In historiography and the philosophy of history, progress represents the idea that the world can become an increasingly better place through the advancement of science, tehnology, quality of life, social rights – like freedom and equality. Many great thinkers believed that through progress and knowledge societies could reach social Nirvana, the utopical society in which all the industries flourish. Others, like Michel Foucault, Ralph Waldo Emerson, Jean-Jacques Rousseau saw progress as a trap, arguing that it only gives us the illusion of advancement.

Both Kant and Rousseau saw that progress was inevitable. Kant argued that where there is freedom, there will be progress and enlightenment. Rousseau thought that the first discoveries, which he believed to be accidental, like fire or metallurgy, and the fact that people were eventually  forced to live in communities led to an unavoidable series of findings, like commerce, the first languages, property, laws etc.

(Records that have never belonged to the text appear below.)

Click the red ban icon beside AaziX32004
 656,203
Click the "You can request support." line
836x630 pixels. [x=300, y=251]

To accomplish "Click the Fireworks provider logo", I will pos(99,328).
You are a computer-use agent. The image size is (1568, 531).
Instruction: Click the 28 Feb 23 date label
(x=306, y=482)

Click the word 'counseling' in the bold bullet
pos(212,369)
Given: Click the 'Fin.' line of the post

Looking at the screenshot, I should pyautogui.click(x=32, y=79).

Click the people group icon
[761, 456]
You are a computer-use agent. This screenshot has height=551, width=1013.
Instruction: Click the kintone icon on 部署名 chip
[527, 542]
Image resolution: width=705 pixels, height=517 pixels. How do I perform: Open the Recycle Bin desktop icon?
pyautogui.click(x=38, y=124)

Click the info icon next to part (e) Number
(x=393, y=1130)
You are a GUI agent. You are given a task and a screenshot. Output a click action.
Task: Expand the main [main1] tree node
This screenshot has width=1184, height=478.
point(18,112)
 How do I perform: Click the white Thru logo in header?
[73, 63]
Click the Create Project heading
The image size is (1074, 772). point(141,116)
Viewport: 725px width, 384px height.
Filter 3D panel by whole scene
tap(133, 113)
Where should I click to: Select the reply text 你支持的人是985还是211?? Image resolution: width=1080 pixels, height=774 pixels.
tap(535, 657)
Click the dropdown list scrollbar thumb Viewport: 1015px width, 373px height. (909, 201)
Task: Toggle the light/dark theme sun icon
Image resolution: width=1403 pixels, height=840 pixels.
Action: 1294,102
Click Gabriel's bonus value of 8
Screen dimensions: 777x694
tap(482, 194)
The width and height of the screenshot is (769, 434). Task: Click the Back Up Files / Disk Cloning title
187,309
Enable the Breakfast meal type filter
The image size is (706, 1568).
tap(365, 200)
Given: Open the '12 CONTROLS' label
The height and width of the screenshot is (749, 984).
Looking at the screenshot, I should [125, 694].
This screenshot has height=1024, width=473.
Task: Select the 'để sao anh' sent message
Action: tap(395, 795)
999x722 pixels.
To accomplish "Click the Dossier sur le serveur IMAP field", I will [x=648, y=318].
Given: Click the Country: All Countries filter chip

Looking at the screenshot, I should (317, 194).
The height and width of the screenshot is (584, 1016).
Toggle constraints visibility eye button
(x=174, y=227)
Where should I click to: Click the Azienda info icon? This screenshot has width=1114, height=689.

The difference between the two philosophers lies in their thoughts on the role of historical progress. Kant claimed that it was the culmination of the human ability to reason, which, as a natural property of human beings, must be perfected. He thought that only through wars will the leaders see the benefits of perpetual peace and eventually will increase the freedoms of their citizens, which will make them more productive.[1]

Rousseau, on the other hand, thought that progress was a crime against the natural state of mankind. He believed that the arts and sciences create the need for a luxury that doesn’t free the people from the yoke of their leaders, but merely disguises it.[2] He also argued that the uprooting of the natural man is what made him sensitive to illness and evils, like crime and inequality:

The more the mind was enlightened, the more industry perfected itself. […] This was the age of a first revolution which led to the establishment and differentiation of families, which introduced a form of property, and from which perhaps arose many quarrels and fights. […] But from the moment a man had need of someone else’s help, from the time they noticed that it was useful for one man alone to have provisions for two, equality disappeared, property was introduced, work became necessary, and the vast forests were changed into smiling fields, which had to be watered with men’s sweat and in which slavery and misery were soon seen to germinate and grow along with the crops. Metallurgy and agriculture were the two arts whose invention produced this great revolution. For the poet what has civilized men and ruined the human race is gold and silver, but for the philosopher it is iron and wheat.[3]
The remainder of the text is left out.